VINNIE JONES, despite not having the lead role in the film Lock, Stock, And Two Smoking Barrels, is undoubtedly the brightest star of the film. Vinnie dismissed Pandora's suggestion that his new-found acting career might lead him to try his experienced hand at Shakespeare, and was guarded about what other future projects were beckoning: "You're not paying me enough to answer those questions," he said. Perhaps something with a bigger budget beckons?

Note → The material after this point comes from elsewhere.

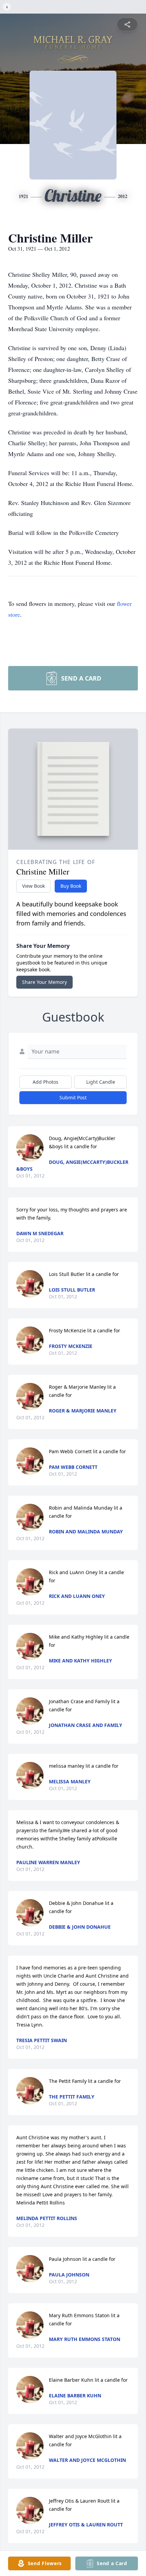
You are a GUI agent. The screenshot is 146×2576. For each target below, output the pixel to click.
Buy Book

PETER MANDLESON has united the design world. Pandora readers will remember that designer Nicky Haslam said something rather unkind about fellow design guru Terence Conran (see Pandora, 21 July). However, Mandy's late-night shop at Conran's Fulham Road store has impressed Haslam. "I think Peter's great," he says. "I've been asked to do a Christmas stocking for the Queen by Tatler, I could put Peter Mandelson in it - do you think I should?" It would certainly be a right royal surprise.

AT LAST the proof has arrived that the "groundbreaking" pop psychology of Men Are From Mars, Women Are From Venus is bunk. Mattel, the board game manufacturers have brought out a game based on the book by John Gray. Couples who have been struggling over the relevance of the superficial advice can now sit back and treat it with the levity it deserves. The game hit the shelves this week. According to the press release from Mattel, it comes complete with such searching questions as; The hardest thing for a man to put down is: A) the remote control; B) the toilet seat; C) himself? This, of course, could be a trick question.

ANYONE THINKING that Pandora's campaign against rucksacks on the tube is not serious should heed the words of Mr G Feakins of Herne Hill. Mr Feakins writes of his friend visiting London who was recently "knocked onto the track at Leicester Square by a rucksack on the back of an unwitting passenger". Luckiliy, no train was incoming. Unsurprisingly, Mr Feakins has asked Pandora to keep the campaign going. His wish, and the wish of many others like him, is our command.